OGH 2Ob70/95

OGH2Ob70/9524.8.1995

Der Oberste Gerichtshof hat durch den Senatspräsidenten des Obersten Gerichtshofes Dr.Melber als Vorsitzenden und die Hofräte des Obersten Gerichtshofes Dr.Graf, Dr.Schinko, Dr.Tittel und Dr.Baumann als weitere Richter in der Rechtssache der klagenden Partei Maria F*****, vertreten durch Dr.Ernst Gramm, Rechtsanwalt in Neulengbach, wider die beklagten Parteien 1.) Gerhard G*****, 2.) D***** Versicherungs AG, ***** beide vertreten durch Dr.Walter Schuppich ua Rechtsanwälte in Wien, wegen S 384.477,50 sA und Feststellung (S 100.000,--), infolge außerordentlicher Revision der klagenden Partei gegen das Urteil des Oberlandesgerichtes Wien als Berufungsgericht vom 5.April 1995, GZ 16 R 47/95-66, womit das Urteil des Landesgerichtes für Zivilrechtssachen Wien vom 15.Dezember 1994, GZ 6 Cg 7/94g-62, abgeändert wurde, zu Recht erkannt:

 

Spruch:

Der Revision wird Folge gegeben.
-=-=-
* Aufgabenstellung
1. Beantworten Sie anhand des Entscheidungsauszugs die folgenden Fragen:
(a) Wer führte im Obersten Gerichtshof den Vorsitz?
(b) Welches Gericht entschied als Berufungsgericht, und an welchem Tag erging dessen Urteil?
(c) Wie lautet der Spruch?
2. Führen Sie den Entscheidungsauszug zur Revision in der Rechtssache der Maria F***** im Anschluss an den Spruch fort.
Die anschließenden Zeilen werden für die Bearbeitung nicht benötigt.

Gespeicherte Datensatzeinträge:
-=-=-
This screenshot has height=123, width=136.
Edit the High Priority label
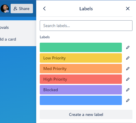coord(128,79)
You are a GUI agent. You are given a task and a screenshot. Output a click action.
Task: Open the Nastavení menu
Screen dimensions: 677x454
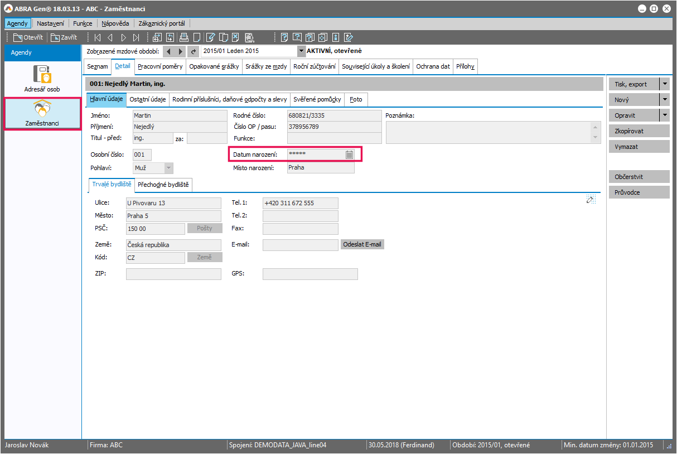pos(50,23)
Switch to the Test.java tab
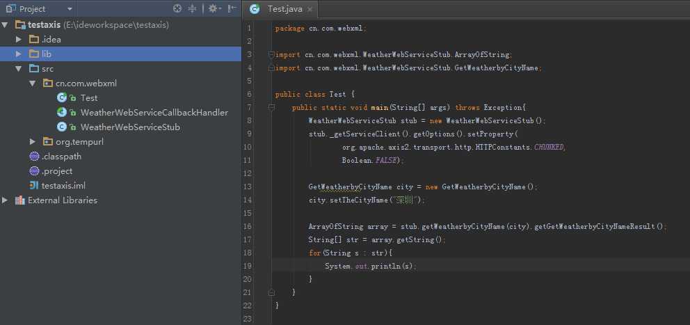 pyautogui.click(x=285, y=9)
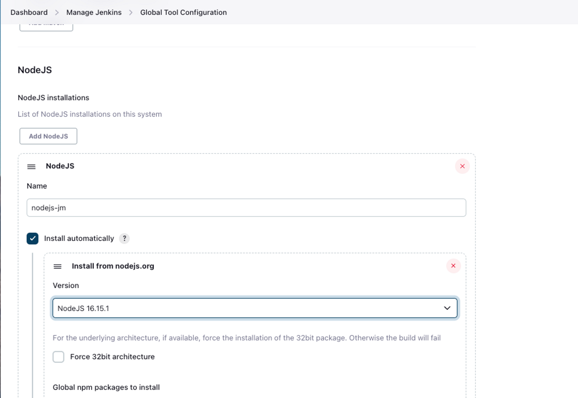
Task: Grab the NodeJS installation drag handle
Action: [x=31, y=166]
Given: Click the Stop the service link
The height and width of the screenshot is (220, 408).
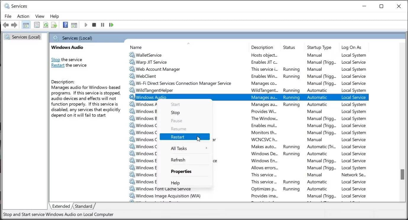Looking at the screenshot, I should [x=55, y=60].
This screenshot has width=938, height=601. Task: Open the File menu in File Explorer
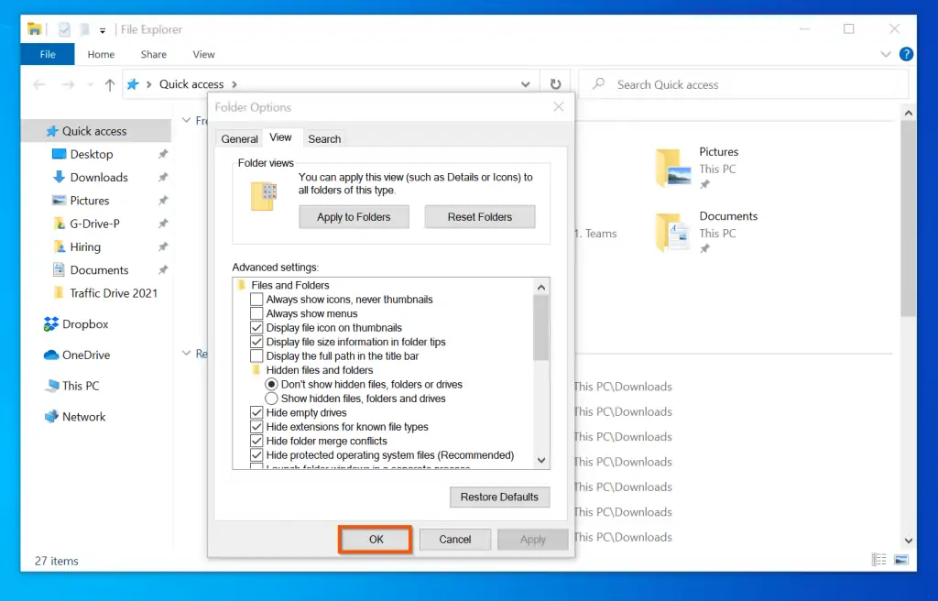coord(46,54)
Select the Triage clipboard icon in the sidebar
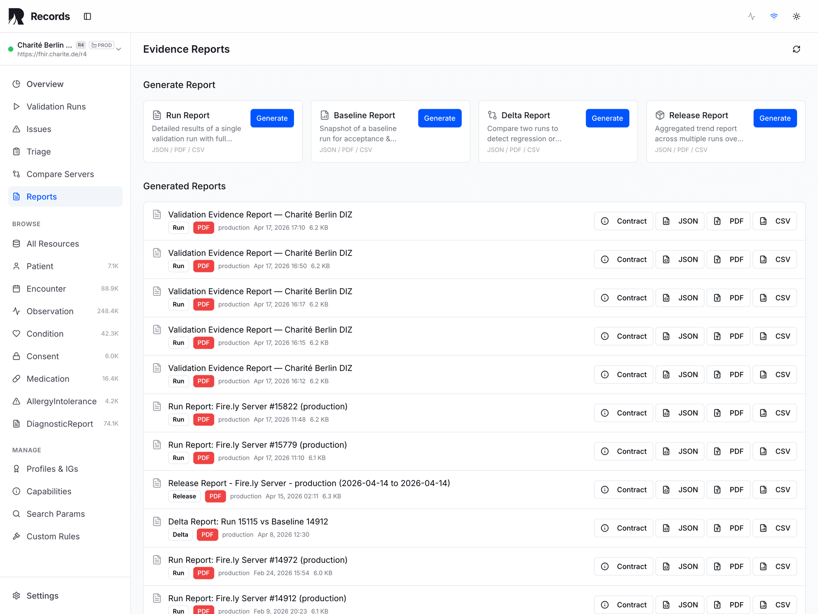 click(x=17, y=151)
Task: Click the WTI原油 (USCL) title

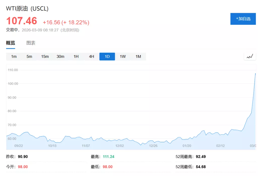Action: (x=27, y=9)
-=-=-
* Antworten je Aufgabe
1.
(a) Senatspräsident Dr. Melber
(b) Das Oberlandesgericht Wien, am 5. April 1995
(c) Der Revision wird Folge gegeben.

2.
Das angefochtene Urteil wird dahin abgeändert, daß die Entscheidung insgesamt zu lauten hat:

1.) Die beklagten Parteien sind zur ungeteilten Hand schuldig, der klagenden Partei zu Handen des Klagevertreters S 267.700,-- samt 4 % Zinsen seit 31.3.1992 binnen 14 Tagen zu bezahlen.

2.) Es wird festgestellt, daß die beklagten Parteien der klagenden Partei zur ungeteilten Hand alle zukünftigen Schäden zu ersetzen haben, welche diese aufgrund des Unfalles vom 4.7.1991 erleidet, wobei die Haftung der zweitbeklagten Partei der Höhe nach mit der zum Unfallszeitpunkt für den PKW VW Jetta mit dem Kennzeichen ***** vereinbarten Haftpflichtversicherungssumme begrenzt ist.

3.) Das Mehrbegehren von S 116.777,50 samt Anhang wird abgewiesen.

4.) Die beklagten Parteien sind zur ungeteilten Hand schuldig, der klagenden Partei zu Handen des Klagevertreters S 125.148,33 (darin S 20.858,05 USt) abzüglich anteilige Barauslagen der beklagten Parteien von S 4.352,70 an Verfahrenskosten aller drei Instanzen binnen 14 Tagen zu ersetzen.

Text

Entscheidungsgründe:

Am 4.7.1991 ereignete sich in Wien 5 auf der Margaretenstraße ein Verkehrsunfall, bei dem die zu Fuß die Fahrbahn überquerende Klägerin vom Erstbeklagten mit seinem bei der Zweitbeklagten haftpflichtversicherten PKW VW Jetta niedergestoßen und schwer verletzt wurde.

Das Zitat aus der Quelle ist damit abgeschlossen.